“Is That Okay?” – A Speech Analysis

•April 28, 2010 • Leave a Comment

Figure 1: Date-ratio chart comparing Tim’s usage in tallies of the phrase “Is That Okay?”

Date Number of times said
3/8/10 4
3/22/10 0
3/24/10 11
4/3/10 6
4/6/10 5
4/12/10 2
4/14/10 1
4/19/10 0
4/27/10 1

Introduction:

This is a short analysis of Tim’s usage of the phrase “Is that okay?” One day mid-way through the semester, I noticed the uncanny number of times I heard this phrase. So, I started to keep a tally of how many times it was said during class.

Analysis:

Based on the data, one can easily see that his usage of the phrase was random.  However, there are different factors to take into consideration while conceptualizing its prevalence. For example, on days where the usage was low, Gabbie was probably lecturing (so Tim may or may not have been present, such as on 3/22), or else presentations were occurring (such as on 4/19) which would mean that the ratio of Tim talking to the class talking would be low. The data that stands out the most is from 3/24, when Tim hit an all-time high in the usage of the phrase. In order to understand why, we must return to the class notes. That day, we started by watching the cell phone pop-corn video, which seems to be un-related. Afterward, however, we discussed at length the guidelines for our Micro-teaching #2, as well as how to use the CorePerformance website. Seeing as this day included many directions, that may account for Tim’s over-usage. Another additional reason could be that Tim was feeling overly talkative, or maybe concerned on that particular day for any number of unexplainable reasons.

* [Dataset excerpts]
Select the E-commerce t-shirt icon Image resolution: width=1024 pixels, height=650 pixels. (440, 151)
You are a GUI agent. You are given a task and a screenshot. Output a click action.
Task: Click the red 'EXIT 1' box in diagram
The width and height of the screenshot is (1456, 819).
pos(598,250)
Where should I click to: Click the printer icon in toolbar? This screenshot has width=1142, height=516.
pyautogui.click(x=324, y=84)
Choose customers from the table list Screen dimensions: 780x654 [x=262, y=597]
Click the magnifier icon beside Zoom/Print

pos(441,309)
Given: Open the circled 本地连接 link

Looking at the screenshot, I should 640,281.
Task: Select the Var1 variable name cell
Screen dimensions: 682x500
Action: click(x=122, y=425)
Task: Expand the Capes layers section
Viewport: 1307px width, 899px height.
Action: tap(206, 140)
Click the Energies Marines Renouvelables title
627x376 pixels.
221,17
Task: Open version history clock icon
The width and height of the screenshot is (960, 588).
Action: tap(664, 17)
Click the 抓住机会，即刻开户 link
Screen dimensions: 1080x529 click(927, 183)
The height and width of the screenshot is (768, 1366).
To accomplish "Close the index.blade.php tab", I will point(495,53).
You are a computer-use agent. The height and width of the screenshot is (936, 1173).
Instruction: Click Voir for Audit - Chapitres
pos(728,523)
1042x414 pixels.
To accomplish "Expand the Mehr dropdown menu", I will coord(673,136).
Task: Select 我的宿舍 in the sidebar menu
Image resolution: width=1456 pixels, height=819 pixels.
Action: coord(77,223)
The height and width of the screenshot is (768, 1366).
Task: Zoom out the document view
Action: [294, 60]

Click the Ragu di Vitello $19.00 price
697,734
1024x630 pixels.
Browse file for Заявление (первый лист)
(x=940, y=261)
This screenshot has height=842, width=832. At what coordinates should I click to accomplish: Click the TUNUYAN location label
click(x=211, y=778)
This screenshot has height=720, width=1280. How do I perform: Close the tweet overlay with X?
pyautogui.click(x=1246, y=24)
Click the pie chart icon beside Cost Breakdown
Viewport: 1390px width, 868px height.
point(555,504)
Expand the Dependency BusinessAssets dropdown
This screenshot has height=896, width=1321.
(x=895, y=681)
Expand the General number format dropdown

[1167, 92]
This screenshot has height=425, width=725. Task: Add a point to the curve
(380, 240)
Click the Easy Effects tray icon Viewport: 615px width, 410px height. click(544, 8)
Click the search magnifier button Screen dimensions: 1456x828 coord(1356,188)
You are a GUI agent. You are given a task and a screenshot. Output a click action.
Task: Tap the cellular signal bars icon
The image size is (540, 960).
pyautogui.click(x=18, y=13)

* [The tasks]
- a) In the speech analysis's chart, on which dates did Tim say the phrase more than three times?
- b) According to the speech analysis, what was occurring in class on 4/19?
The records aren't needed for what comes next.

* [Worked solutions]
- a) 3/8/10 (4 times), 3/24/10 (11 times), 4/3/10 (6 times), 4/6/10 (5 times)

- b) Presentations were occurring.